In a ceremony last week, Dr Ford was recognised for her initiative and commitment to making a difference for women of diverse backgrounds in the fields of science, technology, engineering, maths and medicine (STEMM).
In accepting the award, which aims to recognise, celebrate and profile emerging female leadership talent in seven categories, Dr Ford said it was especially meaningful to be recognised for her advocacy of gender equity outside her role as a cancer researcher.
“It was nice to receive recognition and to see what I was doing was valued by those knowledgeable in this space,” Dr Ford said.
“It was exciting to meet with like-minded people doing really interesting and powerful work across all different sectors and discuss similar ideas. Some of the judges are incredible champions of diversity across Australia.”
The judges included company director and author of the book Women Kind, Dr Kirstin Ferguson, and Walkley Award winning journalist Catherine Fox.
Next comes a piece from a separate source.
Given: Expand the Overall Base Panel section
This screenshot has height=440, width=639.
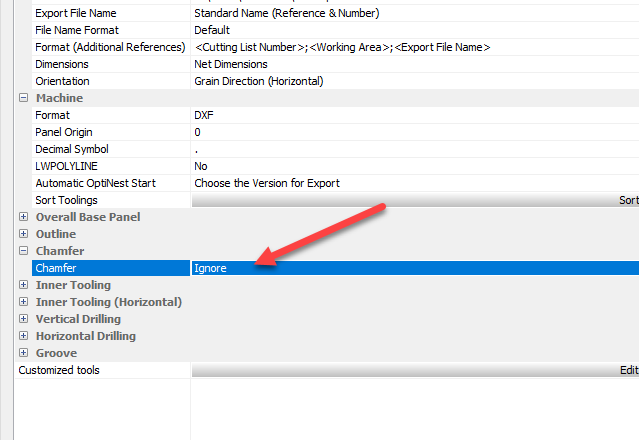Looking at the screenshot, I should click(x=23, y=217).
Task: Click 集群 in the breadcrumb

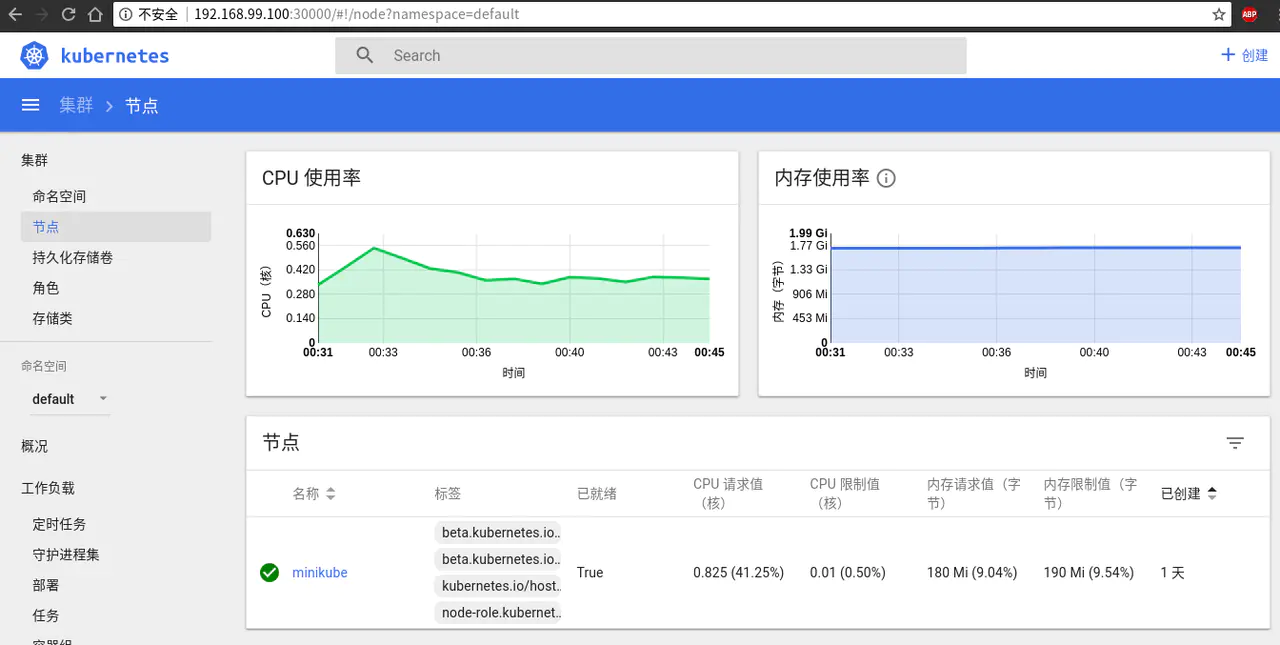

The judges praised Dr Ford’s inclusive leadership and her initiative in disrupting and challenging embedded ways of thinking in her industry.
Dr Ford is based at the Lowy Cancer Research Centre and leads the Gynaecological Cancer Research Group at UNSW Sydney. Her research focuses on an early detection test for ovarian cancer, as well as novel drug targets in ovarian and endometrial cancer.
Dr Ford has a long track record in supporting initiatives that promote diversity in STEMM. She is on the Faculty of Medicine's Equity, Diversity and Inclusion board and is also a member of the SAGE Athena SWAN Committee, an initiative to improve gender equity in STEMM in the Australian higher education and research sector.
This year Dr Ford created the STEMMinist Book Club, which merges the traditional book club format with a focus on science, medicine and technology texts and discussion through a feminist lens. The online community has grown to almost 30,000 members across 30 countries, with meetings occurring in 11 cities worldwide including Sydney, New York, Dublin and Istanbul.
“The book club is a forum and a place for women and men interested in gender equity in STEMM fields to discuss some of the issues and the challenges, but more importantly to share solutions that are already shown to be effective in other parts of the world,” Dr Ford said.
The awards ceremony also included a panel discussion featuring Senator Kristina Keneally, journalist Sandra Sully, reconstructive plastic surgeon Dr Neela Janakiramanan, and former Australian cricket captain Alex Blackwell.
Also nominated from UNSW Sydney, in the category of Emerging Leader in the Public Sector, was Research Director at the Centre for Social Impact, Associate Professor Gemma Carey.